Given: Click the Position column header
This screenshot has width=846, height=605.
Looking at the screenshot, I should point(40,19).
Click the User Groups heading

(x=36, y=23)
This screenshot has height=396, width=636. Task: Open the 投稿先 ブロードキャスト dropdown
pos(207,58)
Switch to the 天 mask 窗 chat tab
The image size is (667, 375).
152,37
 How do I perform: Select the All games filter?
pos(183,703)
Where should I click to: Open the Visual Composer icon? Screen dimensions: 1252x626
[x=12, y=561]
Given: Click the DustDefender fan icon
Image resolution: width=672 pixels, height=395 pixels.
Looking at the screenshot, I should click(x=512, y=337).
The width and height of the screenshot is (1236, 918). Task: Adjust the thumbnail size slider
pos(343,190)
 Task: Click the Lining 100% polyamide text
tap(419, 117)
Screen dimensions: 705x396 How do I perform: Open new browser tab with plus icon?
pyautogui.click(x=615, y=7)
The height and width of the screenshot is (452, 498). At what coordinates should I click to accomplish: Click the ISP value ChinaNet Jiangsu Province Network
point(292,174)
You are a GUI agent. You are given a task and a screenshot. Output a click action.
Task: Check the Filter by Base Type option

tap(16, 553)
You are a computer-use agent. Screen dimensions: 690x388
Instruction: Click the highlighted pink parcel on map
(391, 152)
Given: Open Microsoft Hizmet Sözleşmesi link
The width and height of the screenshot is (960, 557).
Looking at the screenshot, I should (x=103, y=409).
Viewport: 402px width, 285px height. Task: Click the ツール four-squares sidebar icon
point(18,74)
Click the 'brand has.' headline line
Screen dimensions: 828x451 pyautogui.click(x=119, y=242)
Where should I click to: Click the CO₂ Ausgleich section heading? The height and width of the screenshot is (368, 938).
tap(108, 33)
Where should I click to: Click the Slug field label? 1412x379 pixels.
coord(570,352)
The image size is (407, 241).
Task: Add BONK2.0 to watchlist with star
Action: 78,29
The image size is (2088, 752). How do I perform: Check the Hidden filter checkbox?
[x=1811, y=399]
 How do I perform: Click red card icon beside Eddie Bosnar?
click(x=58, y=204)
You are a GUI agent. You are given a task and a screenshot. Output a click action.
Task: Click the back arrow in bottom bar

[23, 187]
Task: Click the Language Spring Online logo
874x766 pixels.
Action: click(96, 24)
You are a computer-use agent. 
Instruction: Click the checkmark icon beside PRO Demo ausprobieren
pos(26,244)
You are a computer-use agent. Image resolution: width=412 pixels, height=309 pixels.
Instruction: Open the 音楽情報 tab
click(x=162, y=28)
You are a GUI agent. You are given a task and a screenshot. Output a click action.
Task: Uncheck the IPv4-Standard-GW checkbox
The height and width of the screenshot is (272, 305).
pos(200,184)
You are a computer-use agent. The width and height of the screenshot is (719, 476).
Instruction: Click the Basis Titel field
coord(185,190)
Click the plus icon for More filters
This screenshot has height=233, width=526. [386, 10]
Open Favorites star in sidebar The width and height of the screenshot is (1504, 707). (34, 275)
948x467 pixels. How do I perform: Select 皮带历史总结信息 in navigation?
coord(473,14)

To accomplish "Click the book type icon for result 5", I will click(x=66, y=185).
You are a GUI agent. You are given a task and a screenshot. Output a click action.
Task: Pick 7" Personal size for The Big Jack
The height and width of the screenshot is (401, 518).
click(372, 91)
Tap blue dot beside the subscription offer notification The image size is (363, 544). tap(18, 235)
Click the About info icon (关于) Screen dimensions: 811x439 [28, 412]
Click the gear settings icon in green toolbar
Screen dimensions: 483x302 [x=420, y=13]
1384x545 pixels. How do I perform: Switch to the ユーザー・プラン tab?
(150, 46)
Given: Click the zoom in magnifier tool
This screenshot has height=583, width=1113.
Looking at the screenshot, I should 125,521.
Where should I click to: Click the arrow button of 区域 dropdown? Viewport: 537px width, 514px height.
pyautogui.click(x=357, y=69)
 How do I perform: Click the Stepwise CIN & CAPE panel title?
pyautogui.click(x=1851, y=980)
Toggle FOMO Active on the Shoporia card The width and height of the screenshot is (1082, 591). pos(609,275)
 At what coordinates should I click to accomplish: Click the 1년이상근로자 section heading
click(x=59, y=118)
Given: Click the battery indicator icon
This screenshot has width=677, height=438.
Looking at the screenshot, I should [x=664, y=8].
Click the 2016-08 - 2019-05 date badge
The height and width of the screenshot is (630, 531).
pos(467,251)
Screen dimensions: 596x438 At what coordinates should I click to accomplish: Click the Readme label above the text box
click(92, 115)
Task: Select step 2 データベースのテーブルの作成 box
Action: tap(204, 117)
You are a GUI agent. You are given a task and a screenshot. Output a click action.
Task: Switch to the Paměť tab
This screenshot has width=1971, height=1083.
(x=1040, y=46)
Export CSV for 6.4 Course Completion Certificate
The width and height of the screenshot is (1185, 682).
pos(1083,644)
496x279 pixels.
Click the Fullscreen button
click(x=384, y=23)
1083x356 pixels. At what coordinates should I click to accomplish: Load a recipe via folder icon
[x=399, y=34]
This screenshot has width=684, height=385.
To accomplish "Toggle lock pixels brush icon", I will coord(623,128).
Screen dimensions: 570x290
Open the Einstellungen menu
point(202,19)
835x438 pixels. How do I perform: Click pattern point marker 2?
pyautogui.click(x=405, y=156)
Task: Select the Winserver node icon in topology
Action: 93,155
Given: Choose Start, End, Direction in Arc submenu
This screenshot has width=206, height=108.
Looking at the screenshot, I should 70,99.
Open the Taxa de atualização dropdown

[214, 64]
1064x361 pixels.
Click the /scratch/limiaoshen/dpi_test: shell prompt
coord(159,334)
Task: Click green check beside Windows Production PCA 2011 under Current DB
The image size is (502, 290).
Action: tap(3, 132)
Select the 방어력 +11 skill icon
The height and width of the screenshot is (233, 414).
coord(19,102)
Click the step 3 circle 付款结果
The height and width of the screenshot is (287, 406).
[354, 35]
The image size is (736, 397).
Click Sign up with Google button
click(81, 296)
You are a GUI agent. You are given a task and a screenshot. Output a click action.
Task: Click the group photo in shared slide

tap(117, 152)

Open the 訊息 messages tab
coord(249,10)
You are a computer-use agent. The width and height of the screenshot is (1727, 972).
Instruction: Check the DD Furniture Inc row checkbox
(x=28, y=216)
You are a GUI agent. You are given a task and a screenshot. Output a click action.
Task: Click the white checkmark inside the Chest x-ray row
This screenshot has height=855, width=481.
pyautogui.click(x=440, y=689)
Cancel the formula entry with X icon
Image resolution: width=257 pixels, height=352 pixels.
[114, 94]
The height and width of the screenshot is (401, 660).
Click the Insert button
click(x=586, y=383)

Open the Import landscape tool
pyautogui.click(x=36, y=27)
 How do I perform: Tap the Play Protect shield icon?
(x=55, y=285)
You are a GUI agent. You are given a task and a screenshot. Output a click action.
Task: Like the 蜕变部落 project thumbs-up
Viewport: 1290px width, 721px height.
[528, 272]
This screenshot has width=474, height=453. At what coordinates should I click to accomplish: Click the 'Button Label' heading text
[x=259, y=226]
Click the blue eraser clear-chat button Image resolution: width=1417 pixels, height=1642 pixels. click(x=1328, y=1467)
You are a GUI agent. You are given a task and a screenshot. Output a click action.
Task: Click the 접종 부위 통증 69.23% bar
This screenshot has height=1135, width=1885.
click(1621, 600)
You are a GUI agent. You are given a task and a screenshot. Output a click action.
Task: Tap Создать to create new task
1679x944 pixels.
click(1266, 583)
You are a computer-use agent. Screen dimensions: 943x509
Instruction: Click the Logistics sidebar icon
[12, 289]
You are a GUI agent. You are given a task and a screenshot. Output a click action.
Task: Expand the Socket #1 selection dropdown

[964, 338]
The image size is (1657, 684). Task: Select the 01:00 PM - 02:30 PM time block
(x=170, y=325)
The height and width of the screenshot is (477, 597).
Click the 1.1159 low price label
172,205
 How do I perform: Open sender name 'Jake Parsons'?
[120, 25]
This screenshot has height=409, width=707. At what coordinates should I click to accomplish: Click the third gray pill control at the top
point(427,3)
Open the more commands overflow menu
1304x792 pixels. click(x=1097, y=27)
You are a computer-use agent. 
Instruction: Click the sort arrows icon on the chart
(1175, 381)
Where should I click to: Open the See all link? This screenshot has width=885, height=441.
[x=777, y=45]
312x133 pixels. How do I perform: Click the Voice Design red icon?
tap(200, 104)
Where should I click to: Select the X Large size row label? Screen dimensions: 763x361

--------

- [Description of the task]:
Turn the part of the material that opens with the line containing "will click(x=66, y=185)." and closes with the line containing "Action: tap(204, 117)", both lines included, into a numbered list with no blank lines.

- [Final result]:
1. To accomplish "Click the book type icon for result 5", I will click(x=66, y=185).
2. You are a GUI agent. You are given a task and a screenshot. Output a click action.
3. Task: Pick 7" Personal size for The Big Jack
4. The height and width of the screenshot is (401, 518).
5. click(372, 91)
6. Tap blue dot beside the subscription offer notification The image size is (363, 544). tap(18, 235)
7. Click the About info icon (关于) Screen dimensions: 811x439 [28, 412]
8. Click the gear settings icon in green toolbar
9. Screen dimensions: 483x302 [x=420, y=13]
10. 1384x545 pixels. How do I perform: Switch to the ユーザー・プラン tab?
11. (150, 46)
12. Given: Click the zoom in magnifier tool
13. This screenshot has height=583, width=1113.
14. Looking at the screenshot, I should 125,521.
15. Where should I click to: Click the arrow button of 区域 dropdown? Viewport: 537px width, 514px height.
16. pyautogui.click(x=357, y=69)
17.  How do I perform: Click the Stepwise CIN & CAPE panel title?
18. pyautogui.click(x=1851, y=980)
19. Toggle FOMO Active on the Shoporia card The width and height of the screenshot is (1082, 591). pos(609,275)
20.  At what coordinates should I click to accomplish: Click the 1년이상근로자 section heading
21. click(x=59, y=118)
22. Given: Click the battery indicator icon
23. This screenshot has width=677, height=438.
24. Looking at the screenshot, I should [x=664, y=8].
25. Click the 2016-08 - 2019-05 date badge
26. The height and width of the screenshot is (630, 531).
27. pos(467,251)
28. Screen dimensions: 596x438 At what coordinates should I click to accomplish: Click the Readme label above the text box
29. click(92, 115)
30. Task: Select step 2 データベースのテーブルの作成 box
31. Action: tap(204, 117)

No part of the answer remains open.